▶ EXERCISE
Format the entries below as a numbered list, leaving out any blank lines.
-=-=-=-=-
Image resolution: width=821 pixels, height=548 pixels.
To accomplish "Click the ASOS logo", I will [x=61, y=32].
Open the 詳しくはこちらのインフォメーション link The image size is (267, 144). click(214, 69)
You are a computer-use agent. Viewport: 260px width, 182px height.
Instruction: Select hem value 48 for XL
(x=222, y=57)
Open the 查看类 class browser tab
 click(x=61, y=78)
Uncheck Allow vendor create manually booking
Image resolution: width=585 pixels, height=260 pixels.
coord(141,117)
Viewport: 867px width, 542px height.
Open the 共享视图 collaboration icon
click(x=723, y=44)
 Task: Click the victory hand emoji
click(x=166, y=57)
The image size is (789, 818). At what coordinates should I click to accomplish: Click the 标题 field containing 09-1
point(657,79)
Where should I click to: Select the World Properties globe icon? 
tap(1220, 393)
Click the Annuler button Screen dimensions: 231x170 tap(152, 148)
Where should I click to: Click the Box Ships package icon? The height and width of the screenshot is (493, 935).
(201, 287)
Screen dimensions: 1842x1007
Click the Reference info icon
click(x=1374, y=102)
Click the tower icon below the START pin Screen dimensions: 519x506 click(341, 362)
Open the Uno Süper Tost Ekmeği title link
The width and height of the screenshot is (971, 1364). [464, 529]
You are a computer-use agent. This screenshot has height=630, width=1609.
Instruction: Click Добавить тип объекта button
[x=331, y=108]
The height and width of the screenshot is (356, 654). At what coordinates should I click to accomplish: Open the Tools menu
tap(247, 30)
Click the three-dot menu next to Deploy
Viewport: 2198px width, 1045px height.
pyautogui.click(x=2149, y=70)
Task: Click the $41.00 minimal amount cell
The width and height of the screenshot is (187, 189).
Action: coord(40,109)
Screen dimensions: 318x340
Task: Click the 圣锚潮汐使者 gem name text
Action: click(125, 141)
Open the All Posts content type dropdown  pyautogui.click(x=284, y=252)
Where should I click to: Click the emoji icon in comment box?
-=-=-=-=-
▶ TASK RESPONSE
1. Image resolution: width=821 pixels, height=548 pixels.
2. To accomplish "Click the ASOS logo", I will [x=61, y=32].
3. Open the 詳しくはこちらのインフォメーション link The image size is (267, 144). click(214, 69)
4. You are a computer-use agent. Viewport: 260px width, 182px height.
5. Instruction: Select hem value 48 for XL
6. (x=222, y=57)
7. Open the 查看类 class browser tab
8.  click(x=61, y=78)
9. Uncheck Allow vendor create manually booking
10. Image resolution: width=585 pixels, height=260 pixels.
11. coord(141,117)
12. Viewport: 867px width, 542px height.
13. Open the 共享视图 collaboration icon
14. click(x=723, y=44)
15.  Task: Click the victory hand emoji
16. click(x=166, y=57)
17. The image size is (789, 818). At what coordinates should I click to accomplish: Click the 标题 field containing 09-1
18. point(657,79)
19. Where should I click to: Select the World Properties globe icon? 
20. tap(1220, 393)
21. Click the Annuler button Screen dimensions: 231x170 tap(152, 148)
22. Where should I click to: Click the Box Ships package icon? The height and width of the screenshot is (493, 935).
23. (201, 287)
24. Screen dimensions: 1842x1007
25. Click the Reference info icon
26. click(x=1374, y=102)
27. Click the tower icon below the START pin Screen dimensions: 519x506 click(341, 362)
28. Open the Uno Süper Tost Ekmeği title link
29. The width and height of the screenshot is (971, 1364). [464, 529]
30. You are a computer-use agent. This screenshot has height=630, width=1609.
31. Instruction: Click Добавить тип объекта button
32. [x=331, y=108]
33. The height and width of the screenshot is (356, 654). At what coordinates should I click to accomplish: Open the Tools menu
34. tap(247, 30)
35. Click the three-dot menu next to Deploy
36. Viewport: 2198px width, 1045px height.
37. pyautogui.click(x=2149, y=70)
38. Task: Click the $41.00 minimal amount cell
39. The width and height of the screenshot is (187, 189).
40. Action: coord(40,109)
41. Screen dimensions: 318x340
42. Task: Click the 圣锚潮汐使者 gem name text
43. Action: click(125, 141)
44. Open the All Posts content type dropdown  pyautogui.click(x=284, y=252)
45. Where should I click to: Click the emoji icon in comment box?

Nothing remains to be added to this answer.